For the Final Project, you will assume the role of a classroom teacher applying for a $10,000 Teacher Creativity Fellowship Grant. This award provides financial resources to teachers, which allows the recipient to spend time during the summer months developing an instructional experience that will be implemented and evaluated during the upcoming fall semester. These instructional experiences could include large projects, field trips, or simply improved daily or weekly lessons. This year’s grant recipients are awarded funding on the condition they develop instructional experiences and programs to support the learning of 21st century skills, specifically, creative and innovative skills.
A good example of this type of award competition in the real world is the Teacher Creativity Fellowship. Spend some time reviewing the information provided at this site to get a better understanding of a teacher grant request for proposal (RFP).
To further structure and define your Final Project, imagine you teach in a culturally diverse school, and you recognize a need to develop more culturally relevant instructional experiences that promote creative and innovative thinking. After carefully examining the information in the request for proposal for the grant described above, you realize the funding awards are based on the clarity and details of a form submitted for evaluation. After careful deliberation, you decide to apply for the grant to finance your time and help you obtain the resources needed to develop the proposed instructional experiences. Keep in mind that a primary component of your plan requires consideration of the culture and specific needs of each child enrolled in your class (or one of your classes) for the upcoming semester.
Writing the Final Project
Create your Final Project to meet the content and written communication expectations below. The content expectations include the seven parts of the request for proposal. If you have questions about the expectations for this assignment, use the Ask Your Instructor discussion section in the left-navigation pane of your course.

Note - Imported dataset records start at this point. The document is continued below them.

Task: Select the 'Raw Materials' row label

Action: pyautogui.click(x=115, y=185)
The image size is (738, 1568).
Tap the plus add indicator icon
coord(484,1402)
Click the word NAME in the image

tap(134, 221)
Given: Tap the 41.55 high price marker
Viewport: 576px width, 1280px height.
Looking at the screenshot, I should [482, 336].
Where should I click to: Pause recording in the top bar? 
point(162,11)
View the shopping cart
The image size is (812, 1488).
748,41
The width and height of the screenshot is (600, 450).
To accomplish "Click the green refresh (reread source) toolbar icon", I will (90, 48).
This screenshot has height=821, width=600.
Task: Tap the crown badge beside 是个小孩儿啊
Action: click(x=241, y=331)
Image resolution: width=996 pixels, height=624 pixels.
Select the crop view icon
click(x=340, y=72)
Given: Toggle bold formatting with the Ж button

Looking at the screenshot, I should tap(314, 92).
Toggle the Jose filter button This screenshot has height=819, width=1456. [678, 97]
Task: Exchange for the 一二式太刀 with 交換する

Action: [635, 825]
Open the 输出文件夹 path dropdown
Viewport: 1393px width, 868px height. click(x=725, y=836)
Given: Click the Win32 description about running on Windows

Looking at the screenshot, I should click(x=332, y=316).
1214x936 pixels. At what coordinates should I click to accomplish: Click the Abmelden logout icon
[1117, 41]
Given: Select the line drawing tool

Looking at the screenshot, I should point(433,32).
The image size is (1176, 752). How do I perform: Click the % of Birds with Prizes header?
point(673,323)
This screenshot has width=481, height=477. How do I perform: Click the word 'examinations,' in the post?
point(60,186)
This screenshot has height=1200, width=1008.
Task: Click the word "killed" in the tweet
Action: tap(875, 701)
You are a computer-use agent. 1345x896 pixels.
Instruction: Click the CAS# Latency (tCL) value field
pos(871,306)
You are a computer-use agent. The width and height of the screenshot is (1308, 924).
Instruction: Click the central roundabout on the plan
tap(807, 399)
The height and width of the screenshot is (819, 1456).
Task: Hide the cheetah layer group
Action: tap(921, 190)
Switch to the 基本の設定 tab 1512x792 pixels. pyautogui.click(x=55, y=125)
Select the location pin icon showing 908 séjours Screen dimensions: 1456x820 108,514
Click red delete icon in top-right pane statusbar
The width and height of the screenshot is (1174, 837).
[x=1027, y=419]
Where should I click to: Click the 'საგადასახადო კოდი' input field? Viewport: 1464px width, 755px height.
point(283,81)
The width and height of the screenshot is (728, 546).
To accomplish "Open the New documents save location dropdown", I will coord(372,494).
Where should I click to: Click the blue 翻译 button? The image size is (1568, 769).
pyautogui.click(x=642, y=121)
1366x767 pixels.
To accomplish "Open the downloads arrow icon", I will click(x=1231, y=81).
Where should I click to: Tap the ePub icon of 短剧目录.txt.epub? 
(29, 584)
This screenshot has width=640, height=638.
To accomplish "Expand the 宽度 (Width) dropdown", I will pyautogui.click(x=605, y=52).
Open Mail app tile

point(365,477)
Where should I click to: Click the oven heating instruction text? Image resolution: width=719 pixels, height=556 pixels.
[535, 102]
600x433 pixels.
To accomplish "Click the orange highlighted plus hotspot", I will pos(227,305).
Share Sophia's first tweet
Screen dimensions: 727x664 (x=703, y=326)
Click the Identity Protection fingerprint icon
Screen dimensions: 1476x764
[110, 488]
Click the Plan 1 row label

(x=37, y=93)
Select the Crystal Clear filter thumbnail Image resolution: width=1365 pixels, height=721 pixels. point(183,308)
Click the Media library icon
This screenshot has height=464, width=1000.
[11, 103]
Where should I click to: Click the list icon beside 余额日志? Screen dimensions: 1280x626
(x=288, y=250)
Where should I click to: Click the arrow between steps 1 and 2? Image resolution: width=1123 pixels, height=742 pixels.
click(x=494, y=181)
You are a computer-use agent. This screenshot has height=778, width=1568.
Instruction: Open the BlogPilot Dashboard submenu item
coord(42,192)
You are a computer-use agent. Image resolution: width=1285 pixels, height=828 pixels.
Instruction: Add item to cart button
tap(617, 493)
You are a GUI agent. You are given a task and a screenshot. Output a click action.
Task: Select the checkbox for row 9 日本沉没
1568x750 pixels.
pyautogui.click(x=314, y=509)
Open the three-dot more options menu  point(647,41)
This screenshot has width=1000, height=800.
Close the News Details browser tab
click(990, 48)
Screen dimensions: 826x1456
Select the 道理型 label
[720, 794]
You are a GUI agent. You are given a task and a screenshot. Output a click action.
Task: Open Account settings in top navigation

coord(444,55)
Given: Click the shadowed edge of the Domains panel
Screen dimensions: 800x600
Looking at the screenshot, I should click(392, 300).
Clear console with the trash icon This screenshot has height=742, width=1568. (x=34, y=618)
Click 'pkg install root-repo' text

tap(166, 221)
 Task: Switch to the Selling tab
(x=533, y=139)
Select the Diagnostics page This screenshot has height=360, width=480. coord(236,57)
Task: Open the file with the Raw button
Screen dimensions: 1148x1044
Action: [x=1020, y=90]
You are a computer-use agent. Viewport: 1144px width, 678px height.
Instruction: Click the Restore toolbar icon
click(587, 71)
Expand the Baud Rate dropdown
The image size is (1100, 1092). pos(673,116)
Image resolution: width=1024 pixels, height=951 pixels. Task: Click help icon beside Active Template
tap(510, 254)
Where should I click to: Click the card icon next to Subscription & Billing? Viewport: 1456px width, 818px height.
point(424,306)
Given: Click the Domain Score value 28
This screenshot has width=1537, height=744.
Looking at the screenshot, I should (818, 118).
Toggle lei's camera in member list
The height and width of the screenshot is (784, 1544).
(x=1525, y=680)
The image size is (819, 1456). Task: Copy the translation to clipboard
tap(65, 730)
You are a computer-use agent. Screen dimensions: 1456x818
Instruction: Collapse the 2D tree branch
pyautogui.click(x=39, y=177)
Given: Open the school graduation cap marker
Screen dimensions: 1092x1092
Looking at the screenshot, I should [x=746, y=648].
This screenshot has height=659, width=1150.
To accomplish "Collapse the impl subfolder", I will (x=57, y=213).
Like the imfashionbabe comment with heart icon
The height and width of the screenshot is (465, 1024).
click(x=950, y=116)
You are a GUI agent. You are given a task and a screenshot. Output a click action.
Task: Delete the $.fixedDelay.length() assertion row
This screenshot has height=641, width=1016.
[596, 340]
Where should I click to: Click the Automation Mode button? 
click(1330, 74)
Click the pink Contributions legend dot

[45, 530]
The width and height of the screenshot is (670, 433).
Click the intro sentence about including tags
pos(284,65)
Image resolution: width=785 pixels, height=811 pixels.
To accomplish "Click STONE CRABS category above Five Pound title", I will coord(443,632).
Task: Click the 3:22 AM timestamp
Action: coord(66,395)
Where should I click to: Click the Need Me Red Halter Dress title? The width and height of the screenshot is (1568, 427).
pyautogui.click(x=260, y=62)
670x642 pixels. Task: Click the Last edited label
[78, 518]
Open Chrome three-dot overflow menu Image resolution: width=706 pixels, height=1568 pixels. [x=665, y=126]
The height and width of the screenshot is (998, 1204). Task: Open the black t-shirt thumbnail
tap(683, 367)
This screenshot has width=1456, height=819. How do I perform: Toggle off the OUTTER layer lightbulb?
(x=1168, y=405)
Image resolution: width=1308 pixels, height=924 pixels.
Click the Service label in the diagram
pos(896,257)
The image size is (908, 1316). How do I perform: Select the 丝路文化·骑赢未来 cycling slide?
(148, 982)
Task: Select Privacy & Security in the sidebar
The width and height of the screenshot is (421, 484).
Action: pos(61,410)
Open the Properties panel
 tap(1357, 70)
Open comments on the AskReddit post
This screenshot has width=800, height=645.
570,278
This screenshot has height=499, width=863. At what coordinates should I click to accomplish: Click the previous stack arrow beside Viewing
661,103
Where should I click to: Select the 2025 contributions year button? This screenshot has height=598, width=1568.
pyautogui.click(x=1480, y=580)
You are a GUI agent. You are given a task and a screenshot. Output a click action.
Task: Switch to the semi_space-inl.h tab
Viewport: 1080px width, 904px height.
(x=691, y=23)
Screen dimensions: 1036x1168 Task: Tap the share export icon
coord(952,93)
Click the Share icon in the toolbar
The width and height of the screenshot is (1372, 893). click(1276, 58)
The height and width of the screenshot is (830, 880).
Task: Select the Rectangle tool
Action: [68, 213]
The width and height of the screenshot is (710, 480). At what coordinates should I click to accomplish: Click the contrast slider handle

The following seven sections should be used as headings within your paper.
Content Expectations:
- Part I: Audience and Rationale (1 point): Write an overview of the class and target population, including the age range, grade and/or subject area, and other relevant attributes of the culture in which the school is situated. If you are not currently teaching, you may use a prior class, a peer’s class, or invent the demographic information.
- Part II: Outcomes (1 point): List the instructional outcomes (i.e., learning objectives and standards) of the instructional experience including:
- Content Outcomes,
- 21st century skills with an emphasis on creativity and innovation
- Cultural competencies explicitly facilitated within the planned learning experience.
- Part III: Assessment (1 point): Describe how you will measure the degree to which the learners have acquired your targeted outcomes. You do not need to develop the assessments, just describe the format and what they would be in some detail.
- Part IV. Context Description (2 points): Describe the nature of the overall instructional context established by addressing
- Creativity (i.e., learners involved in making or creating something)
- Problem Solving (i.e., overall activity focuses on solving a specific or ill-defined problem)
OR
- A Real/Simulated Experience (i.e., activity consists of performing tasks that are part of a real-world experience or an experience designed to simulate real-world activity)
- Part V: Instructional Plan Summary (2 points): Summarize the planned instructional experiences, providing a justification for the need to employ a culturally relevant framework to help facilitate both creativity and innovation skills and the content-area skills the instructional experience addresses.
- Part VI. Evidence of Culturally Relevant Pedagogy in the Instructional Plan (8 points): Describe the planned learning experiences in detail. Ensure the plan includes at least four of the following nine strategy options:
- Maximizing academic success through relevant instructional experiences
- Addressing cultural competence through reinforcing students’ cultural integrity
- Involving students in the construction of knowledge
- Building on students’ interests and linguistic resources
- Tapping home and community resources
- Understanding students’ cultural knowledge
- Using interactive and constructivist teaching strategies
- Examining the curriculum from multiple perspectives
- Promoting critical consciousness through opportunities to challenge predominant elements of the students’ social norms
- Part VII. Creativity/Innovation Strategies in the Instructional Plan (7.5 points): Ensure the planned instructional experience provides at least four of the following ten strategies for facilitating creativity and innovative thinking:
- Encouraging students to believe in their culture-influenced creative potential
- Nurturing the confidence to try
- Helping learners find their creative strengths
- Promoting experiment and inquiry and a willingness to make mistakes
- Encouraging generative thought, free from immediate criticism
- Encouraging the expression of personal ideas and feelings
- Conveying an understanding of phases in creative work and the need for time
- Developing an awareness of the roles of intuition and aesthetic processes
- Encouraging students to play with ideas and conjecture about possibilities
- Facilitating critical evaluation of ideas
Written Communication Expectations
- Page Requirement (.5 points): Submit eight to ten pages, not including the title and reference pages.
- APA Formatting (.75 points): Format your paper according to APA style as outlined in the Ashford Writing Center.
- Syntax and Mechanics (.5 points): Display meticulous comprehension and organization of syntax and mechanics, such as spelling and grammar.
- Source Requirement (.75 points): Reference three scholarly sources in addition to the course textbooks, providing compelling evidence to support ideas. All sources on the references page need to be used and cited correctly within the body of the assignment.